» **What you are asked to do**
Set down each line exactly, beginning with the one that contains "Wood Craft (921, 38)" and continuing through the last line of the listing, and nothing else.

(Beginning of The data)

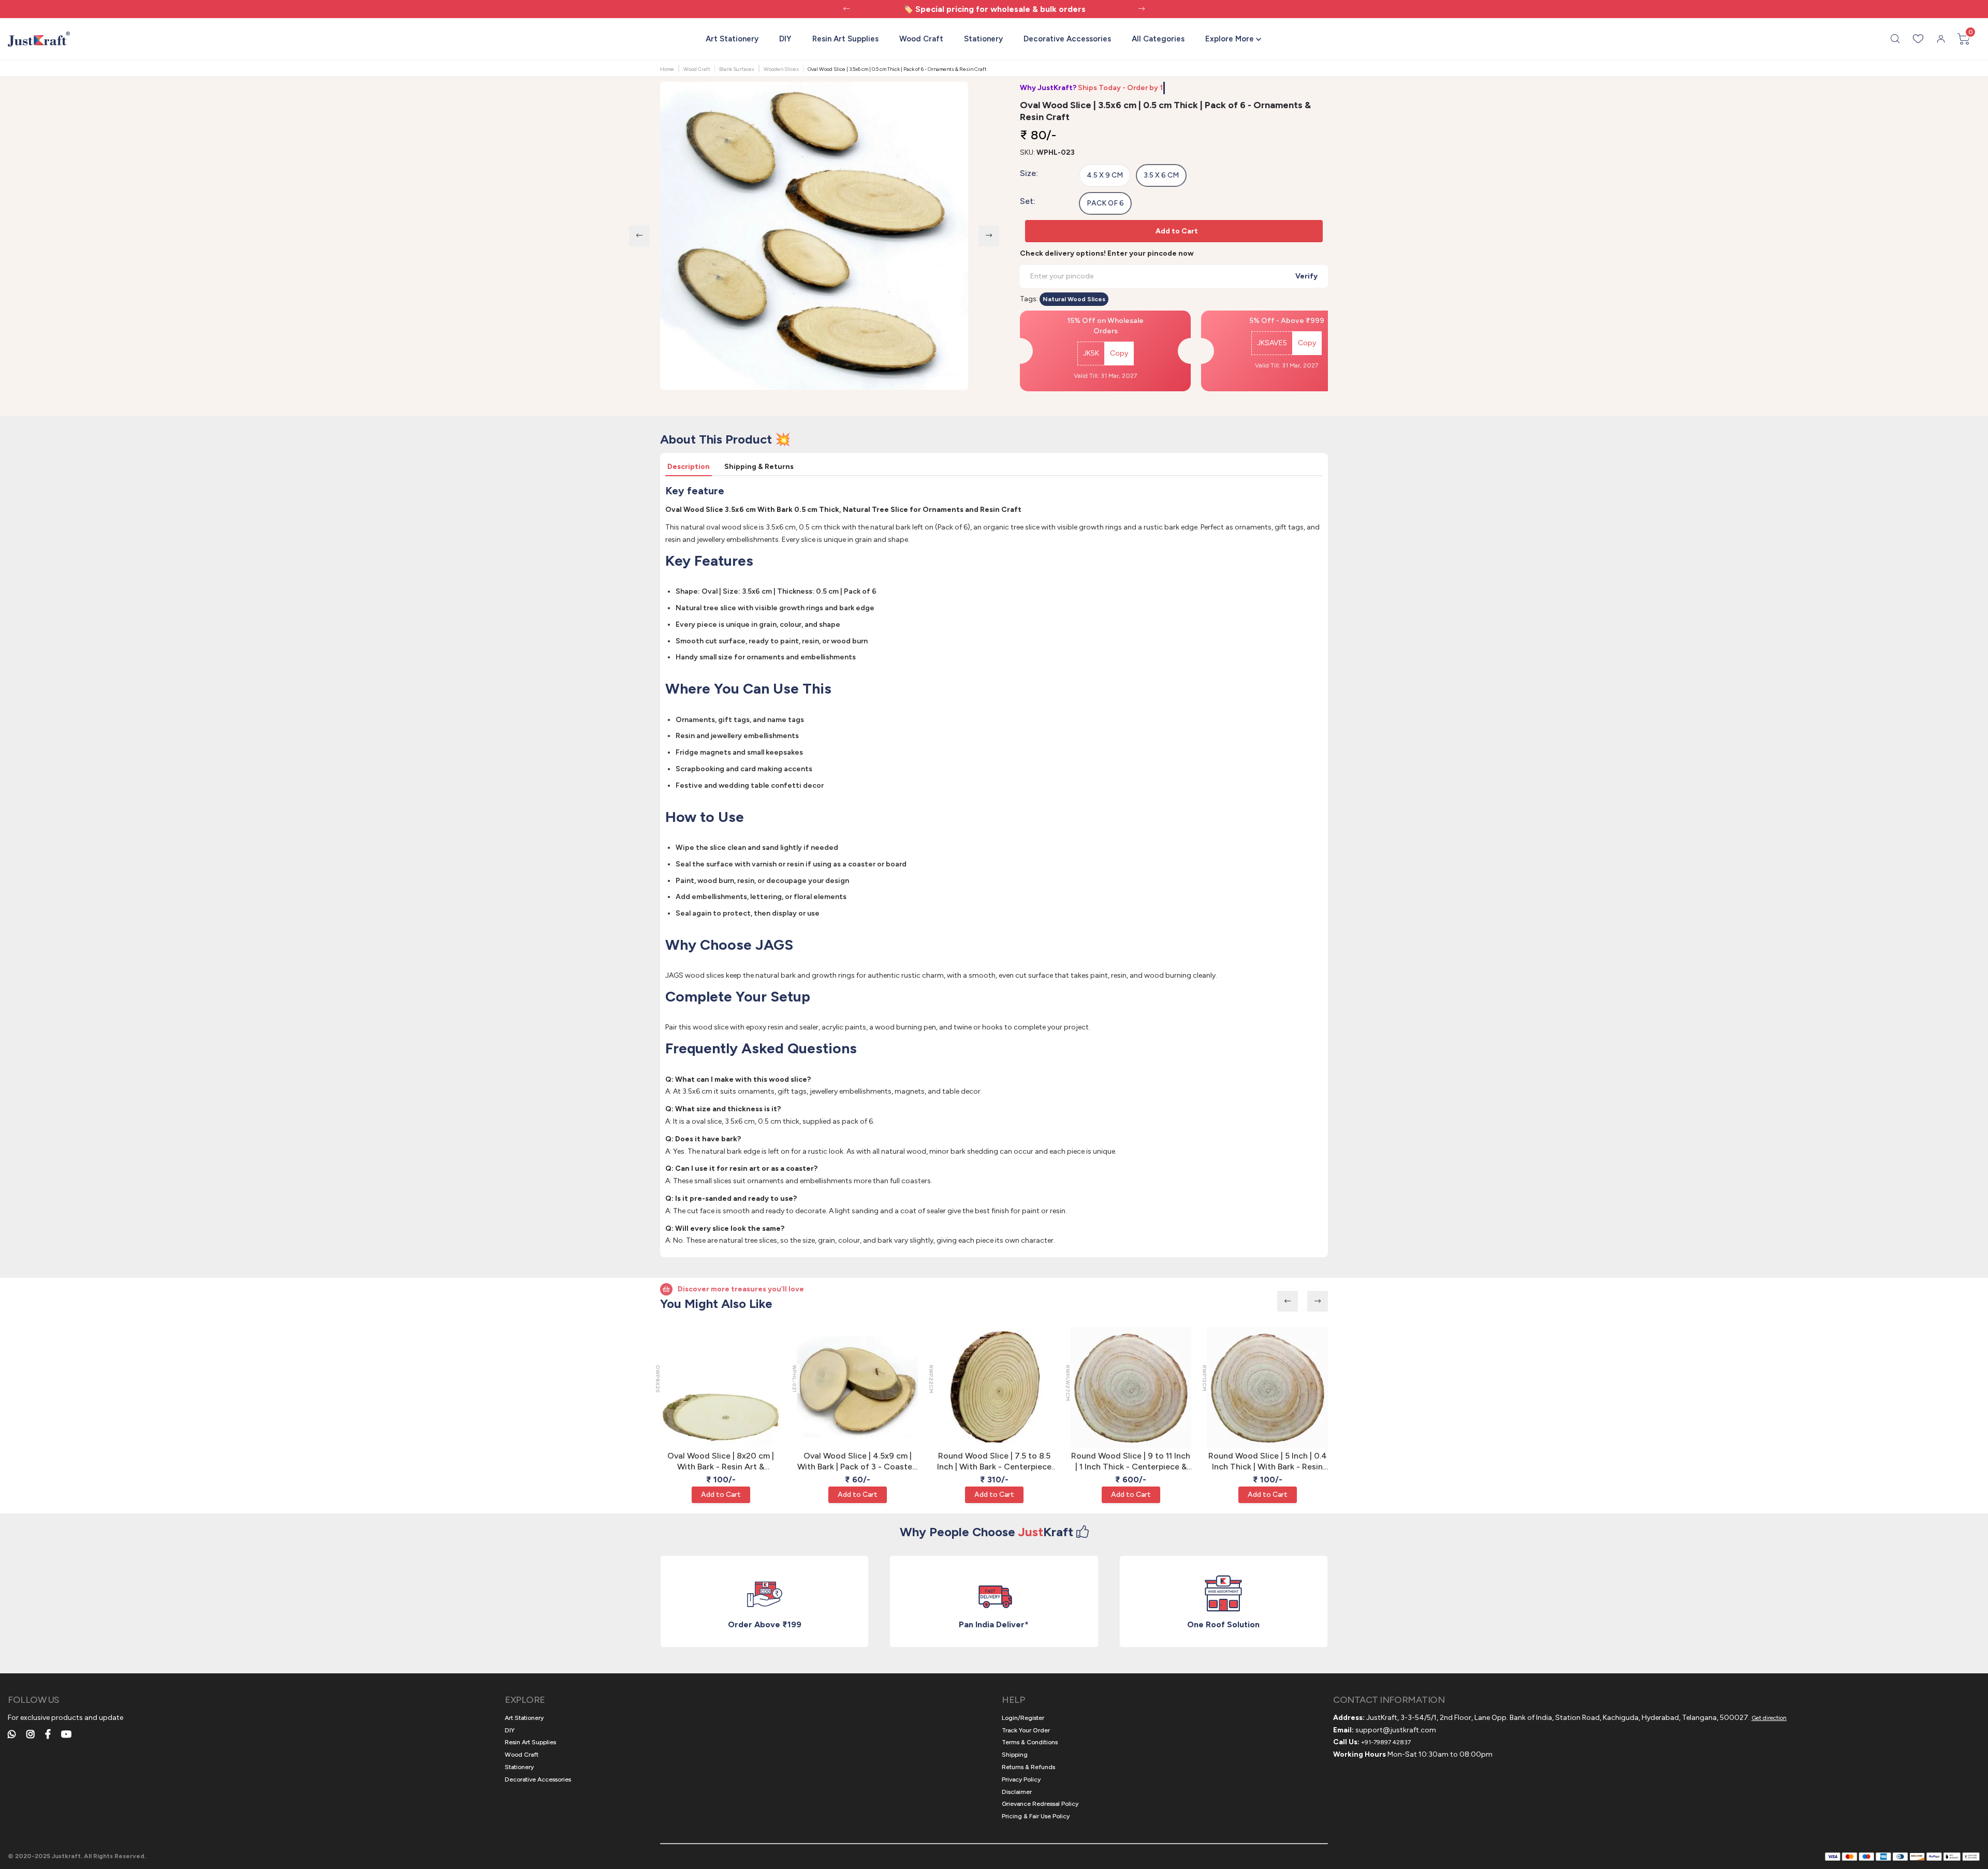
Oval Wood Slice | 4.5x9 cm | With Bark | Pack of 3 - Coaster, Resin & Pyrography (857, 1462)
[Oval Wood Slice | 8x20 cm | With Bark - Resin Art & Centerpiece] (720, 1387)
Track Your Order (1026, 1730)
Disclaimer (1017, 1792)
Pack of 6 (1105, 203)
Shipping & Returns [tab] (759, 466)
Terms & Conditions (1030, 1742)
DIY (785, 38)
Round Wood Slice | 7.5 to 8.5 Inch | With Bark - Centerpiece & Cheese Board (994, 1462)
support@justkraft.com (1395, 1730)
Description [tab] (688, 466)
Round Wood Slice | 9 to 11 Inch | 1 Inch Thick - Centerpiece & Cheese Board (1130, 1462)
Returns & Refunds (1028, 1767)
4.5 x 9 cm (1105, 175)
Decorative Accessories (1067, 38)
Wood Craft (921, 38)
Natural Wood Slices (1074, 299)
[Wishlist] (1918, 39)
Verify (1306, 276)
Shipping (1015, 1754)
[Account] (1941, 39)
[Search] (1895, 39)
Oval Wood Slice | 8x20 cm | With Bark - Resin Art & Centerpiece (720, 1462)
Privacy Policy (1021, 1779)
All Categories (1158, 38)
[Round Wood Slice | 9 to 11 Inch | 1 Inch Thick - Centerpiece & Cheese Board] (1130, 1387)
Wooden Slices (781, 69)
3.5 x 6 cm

(End of The data)

» **Completed task**
Wood Craft (921, 38)
Natural Wood Slices (1074, 299)
[Wishlist] (1918, 39)
Verify (1306, 276)
Shipping (1015, 1754)
[Account] (1941, 39)
[Search] (1895, 39)
Oval Wood Slice | 8x20 cm | With Bark - Resin Art & Centerpiece (720, 1462)
Privacy Policy (1021, 1779)
All Categories (1158, 38)
[Round Wood Slice | 9 to 11 Inch | 1 Inch Thick - Centerpiece & Cheese Board] (1130, 1387)
Wooden Slices (781, 69)
3.5 x 6 cm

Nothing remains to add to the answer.